## **Tutorial: Prepare your own documents for vector search**

In [None]:
!uv add langchain pypdf langchain-google-genai langchain-community

### **Loading chunks**

In [2]:
import os
from langchain_community.document_loaders import PyPDFLoader

docs_dir = "./docs"

all_files = [os.path.join(docs_dir, f) for f in os.listdir(docs_dir)
             if os.path.isfile(os.path.join(docs_dir, f))]

documents = []
for file_path in all_files:
    try:
        loader = PyPDFLoader(
            file_path=file_path
        )
        docs = loader.load()
        documents.extend(docs)
        print(f"Loaded {len(docs)} chunks from {file_path}")
    except Exception as e:
        print(f"Error loading {file_path}: {e}")

print(f"Loaded total of {len(documents)} document chunks")

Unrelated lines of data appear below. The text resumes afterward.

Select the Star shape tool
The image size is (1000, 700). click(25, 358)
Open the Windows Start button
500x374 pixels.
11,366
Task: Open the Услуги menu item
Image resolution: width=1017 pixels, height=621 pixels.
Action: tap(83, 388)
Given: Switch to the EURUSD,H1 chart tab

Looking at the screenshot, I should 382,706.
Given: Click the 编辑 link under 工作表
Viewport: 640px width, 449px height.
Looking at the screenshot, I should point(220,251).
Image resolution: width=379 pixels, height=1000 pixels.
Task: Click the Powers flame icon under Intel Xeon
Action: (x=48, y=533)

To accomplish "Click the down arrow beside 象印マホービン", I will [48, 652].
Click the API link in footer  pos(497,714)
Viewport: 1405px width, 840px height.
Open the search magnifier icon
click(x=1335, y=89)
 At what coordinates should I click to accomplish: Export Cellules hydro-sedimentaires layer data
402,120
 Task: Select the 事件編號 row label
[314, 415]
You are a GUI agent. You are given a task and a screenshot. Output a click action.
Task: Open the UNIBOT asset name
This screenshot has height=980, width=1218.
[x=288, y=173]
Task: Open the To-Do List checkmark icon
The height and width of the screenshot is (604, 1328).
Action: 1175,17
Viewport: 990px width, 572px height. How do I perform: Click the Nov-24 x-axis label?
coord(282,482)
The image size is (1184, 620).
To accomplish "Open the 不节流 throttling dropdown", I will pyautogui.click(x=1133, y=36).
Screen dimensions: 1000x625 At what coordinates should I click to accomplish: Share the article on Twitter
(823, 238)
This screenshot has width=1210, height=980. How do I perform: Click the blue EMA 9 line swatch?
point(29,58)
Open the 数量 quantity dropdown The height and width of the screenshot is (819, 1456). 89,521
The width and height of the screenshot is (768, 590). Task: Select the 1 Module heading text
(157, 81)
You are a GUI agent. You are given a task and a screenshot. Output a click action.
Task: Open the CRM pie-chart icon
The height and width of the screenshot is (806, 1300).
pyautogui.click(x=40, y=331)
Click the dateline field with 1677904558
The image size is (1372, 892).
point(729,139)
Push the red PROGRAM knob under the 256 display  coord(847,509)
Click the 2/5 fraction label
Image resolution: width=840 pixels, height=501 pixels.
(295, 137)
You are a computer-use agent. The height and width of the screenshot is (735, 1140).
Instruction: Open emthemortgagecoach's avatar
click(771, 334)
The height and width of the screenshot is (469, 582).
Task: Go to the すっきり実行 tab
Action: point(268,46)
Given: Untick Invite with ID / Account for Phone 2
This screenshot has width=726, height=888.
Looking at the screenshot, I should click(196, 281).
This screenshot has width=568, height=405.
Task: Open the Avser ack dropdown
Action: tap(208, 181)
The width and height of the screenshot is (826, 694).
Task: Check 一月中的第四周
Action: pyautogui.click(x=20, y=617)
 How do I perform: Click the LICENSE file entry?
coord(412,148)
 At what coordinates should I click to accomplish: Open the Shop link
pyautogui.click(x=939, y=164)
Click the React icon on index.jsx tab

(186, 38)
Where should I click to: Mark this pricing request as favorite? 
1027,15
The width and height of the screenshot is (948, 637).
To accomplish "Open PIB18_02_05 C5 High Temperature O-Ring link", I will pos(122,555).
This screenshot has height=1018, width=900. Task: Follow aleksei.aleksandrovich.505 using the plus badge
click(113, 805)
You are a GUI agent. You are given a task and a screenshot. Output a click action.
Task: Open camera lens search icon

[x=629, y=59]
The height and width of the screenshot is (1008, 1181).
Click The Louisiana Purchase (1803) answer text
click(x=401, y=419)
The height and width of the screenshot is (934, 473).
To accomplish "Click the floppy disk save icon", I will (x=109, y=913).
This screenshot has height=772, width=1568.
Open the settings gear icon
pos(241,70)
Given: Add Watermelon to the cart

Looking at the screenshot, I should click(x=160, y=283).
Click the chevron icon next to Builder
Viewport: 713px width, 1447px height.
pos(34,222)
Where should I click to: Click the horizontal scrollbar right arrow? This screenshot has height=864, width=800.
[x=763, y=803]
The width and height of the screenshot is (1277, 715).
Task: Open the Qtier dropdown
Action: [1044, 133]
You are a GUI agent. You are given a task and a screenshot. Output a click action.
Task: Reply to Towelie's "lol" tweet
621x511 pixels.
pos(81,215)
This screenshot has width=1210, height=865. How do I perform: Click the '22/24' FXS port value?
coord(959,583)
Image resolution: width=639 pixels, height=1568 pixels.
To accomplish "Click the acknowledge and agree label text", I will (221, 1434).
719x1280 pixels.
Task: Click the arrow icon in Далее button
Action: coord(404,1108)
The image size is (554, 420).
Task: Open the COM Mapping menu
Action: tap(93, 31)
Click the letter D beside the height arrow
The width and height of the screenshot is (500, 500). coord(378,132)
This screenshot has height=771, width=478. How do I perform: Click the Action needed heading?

Loaded 1 chunks from ./docs\amazon.pdf
Loaded 1 chunks from ./docs\apple.pdf
Loaded 1 chunks from ./docs\google.pdf
Loaded 1 chunks from ./docs\meta.pdf
Loaded 1 chunks from ./docs\microsoft.pdf
Loaded 1 chunks from ./docs\tesla.pdf
Loaded total of 6 document chunks


### **Chunking documents**

Split large documents into smaller chunks for better embedding quality.

In [3]:
from langchain.text_splitter import RecursiveCharacterTextSplitter

text_splitter = RecursiveCharacterTextSplitter(
    chunk_size = 1000,
    chunk_overlap = 200
)

chunks = text_splitter.split_documents(documents)
print(f"Create {len(chunks)} chunks")

Create 6 chunks


In [5]:
for chunk in chunks:
    print(chunk.page_content)
    print("-"*100)

Amazon
Contact: Joe Smith - VP, Infrastructure Strategy
Sales Stage: Discovery (SQL)
Deal Size: Est. $450K ARR
Meetings:
May 12: Intro call. Focus on AWS internal cost visibility.
May 17: Demo of usage spike detection module.
Needs:
Real-time usage-based alerts for finance ops.
Historical usage analytics with granularity below SKU level.
Objections:
Concerned about integration effort with internal billing APIs.
Internal Notes:
Similar use case to Jetstream (current customer); POC completed in 3 
weeks.
Next Steps:
Share pricing tiers.
Align with FinOps team lead on pilot scope by June 1.
----------------------------------------------------------------------------------------------------
Apple
Contact: Sara Cooper – Sr. Manager, Enterprise Security
Sales Stage: MQL
Deal Size: Unknown (early stage)
Meetings:
May 20: Attended webinar, downloaded whitepaper.
Call scheduled for June 3.
Needs:
Post-quantum cryptographic module + supplier risk insights.
Objections:
Very early stage; waiting f

### **Generate embeddings**

In [6]:
import os
from dotenv import load_dotenv

load_dotenv()

gg_api_key = os.getenv("GOOGLE_API_KEY")
if gg_api_key is None:
    print("Please setting up your API_KEY in .env file")
else:
    print("Get API_KEY successfully")

Get API_KEY successfully


In [7]:
from langchain_google_genai import GoogleGenerativeAIEmbeddings

embeddings = GoogleGenerativeAIEmbeddings(google_api_key=gg_api_key, model="text-embedding-004")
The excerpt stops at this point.